Pharmacological Approach to the MCU

The present study used ruthenium red 265 as a novel selective inhibitor of the MCU. The most well-known and commonly used MCU inhibitor is Ru360, named for its strong absorbance at 360 nm (Emerson et al. 1993). However, Ru360 is poorly permeable and unstable in aqueous solution, losing activity within days (Hajnóczky et al. 2006; Márta et al. 2021). On the other hand, Novorolsky et al. reported that in a lysate of HEK293 or Hela cells, Ru265 was taken into these cells at 2–10 times greater rates than other structural analogs of ruthenium after these cells were incubated with each ruthenium complex at 50 µM for 24 h; moreover, the rise in mitochondrial Ca2+ concentration was observed rapidly, after only 30 min of incubation (Novorolsky et al. 2020; Woods et al. 2019). With our PostC protocol in previous research, we observed each single-cell action during a very short time course, including normoxia and anoxia within about 30 min to 1 h. Use of a rapidly permeable drug was thus necessary for this protocol, and from this point of view, we regarded Ru265 as suitable for our research (Novorolsky et al. 2020). Furthermore, ruthenium compounds are also generally known for their cytotoxicity (Alessio 2017; Dutta et al. 2008; Peacock et al. 2006; Hartinger et al. 2008; Lameijer et al. 2017; Mühlgassner et al. 2012; Süss-Fink 2010; Wachter et al. 2012; Wang et al. 2003; Wee and Dyson 2006), while Ru265 is a less toxic compound without observable effects on mitochondrial membrane potential or other intracellular Ca2+ dynamics reportedly (Woods et al. 2019). Thus, in our present study, it was also observed that Ru265 itself did induce no change to all the parameters such as the EPSC occurrence, NMDAR currents, intracellular Ca2+ concentration and mitochondrial depolarization in the sham (Control + Ru265 10 µM) group, similar to the control group. These results suggest that Ru265 had less affection or toxicity to cell membranes or some other cell organelles.

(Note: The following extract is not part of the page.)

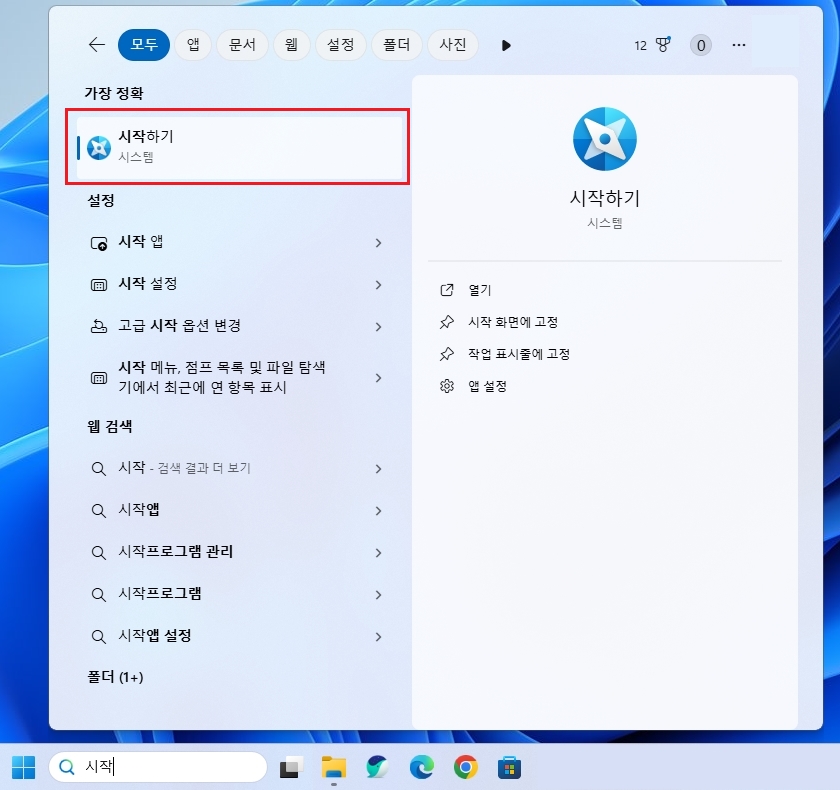Expand the 시작프로그램 관리 web search result

click(x=379, y=551)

Limitations and Future Direction

In our previous and present studies, we used the hippocampal pyramidal cell of male mice only. Recently in the clinical and experimental studies, it is discussed about the gender-dependent difference of the brain injury. They reported that the male neonates were more susceptible to the damages related to brain ischemia, resulting in more severe neurological outcome compared to females (Cikla et al. 2016; Hill and Fitch 2012; Uluç et al. 2013). Thus, our results might be different if we had used female mice and for the future prospection, we should consider about the ‘gender specificity in PostC.’

In our laboratory, ‘Safe pharmacological PostC’ represents our central concern for achieving clinical application. Diazoxide as the opener of the mito-KATP channel is unsuitable because of its toxic side effects (Kumar et al. 1976), while in our previous study, Furuta et al. reported on the neuroprotective mechanisms of melatonin-induced pharmacological PostC (Furuta et al. 2022) and melatonin could be a new candidate for pharmacological PostC without side effects. Thus, as future directions, in vitro and in vivo studies are needed to explore methods of delivering melatonin to the brain, such as catheterization of middle cerebral artery occlusion models. In addition, it is also necessary to find other PostC-like neuroprotective and less toxicity chemical compounds or drugs.